(Entries on target coordinates)
□ □ □

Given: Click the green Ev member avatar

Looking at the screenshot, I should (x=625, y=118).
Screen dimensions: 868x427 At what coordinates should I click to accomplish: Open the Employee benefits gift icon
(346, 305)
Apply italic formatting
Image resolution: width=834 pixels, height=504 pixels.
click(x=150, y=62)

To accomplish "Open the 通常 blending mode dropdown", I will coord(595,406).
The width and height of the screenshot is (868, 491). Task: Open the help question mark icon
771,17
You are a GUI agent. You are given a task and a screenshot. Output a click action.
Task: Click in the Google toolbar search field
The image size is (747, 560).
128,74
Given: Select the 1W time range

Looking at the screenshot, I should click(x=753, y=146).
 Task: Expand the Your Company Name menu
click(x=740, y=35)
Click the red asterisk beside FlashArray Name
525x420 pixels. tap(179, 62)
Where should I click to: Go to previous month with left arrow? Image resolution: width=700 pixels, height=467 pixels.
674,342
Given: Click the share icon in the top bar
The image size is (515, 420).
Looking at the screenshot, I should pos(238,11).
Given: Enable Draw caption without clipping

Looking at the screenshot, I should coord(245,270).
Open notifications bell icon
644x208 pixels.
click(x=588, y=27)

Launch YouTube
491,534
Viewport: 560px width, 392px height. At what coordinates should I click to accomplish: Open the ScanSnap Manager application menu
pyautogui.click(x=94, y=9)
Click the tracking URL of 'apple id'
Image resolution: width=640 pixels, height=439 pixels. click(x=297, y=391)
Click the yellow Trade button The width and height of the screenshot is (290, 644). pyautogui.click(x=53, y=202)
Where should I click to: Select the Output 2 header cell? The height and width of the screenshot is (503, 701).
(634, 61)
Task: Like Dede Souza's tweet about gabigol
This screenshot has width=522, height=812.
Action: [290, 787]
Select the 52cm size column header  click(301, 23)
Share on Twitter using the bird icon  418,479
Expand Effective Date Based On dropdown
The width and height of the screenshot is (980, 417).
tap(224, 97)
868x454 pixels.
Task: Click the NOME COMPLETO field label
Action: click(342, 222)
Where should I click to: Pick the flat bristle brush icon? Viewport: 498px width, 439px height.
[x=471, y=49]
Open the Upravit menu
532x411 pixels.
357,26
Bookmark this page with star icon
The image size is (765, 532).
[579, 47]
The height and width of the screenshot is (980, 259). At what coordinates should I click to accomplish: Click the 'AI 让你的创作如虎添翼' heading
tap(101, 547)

□ □ □

* **Task directions**
Copy the lines verbatim, from the one containing "Screen dimensions: 868x427" through the one containing "Looking at the screenshot, I should click(x=753, y=146).", including both of those lines.

* **Task result**
Screen dimensions: 868x427 At what coordinates should I click to accomplish: Open the Employee benefits gift icon
(346, 305)
Apply italic formatting
Image resolution: width=834 pixels, height=504 pixels.
click(x=150, y=62)

To accomplish "Open the 通常 blending mode dropdown", I will coord(595,406).
The width and height of the screenshot is (868, 491). Task: Open the help question mark icon
771,17
You are a GUI agent. You are given a task and a screenshot. Output a click action.
Task: Click in the Google toolbar search field
The image size is (747, 560).
128,74
Given: Select the 1W time range

Looking at the screenshot, I should click(x=753, y=146).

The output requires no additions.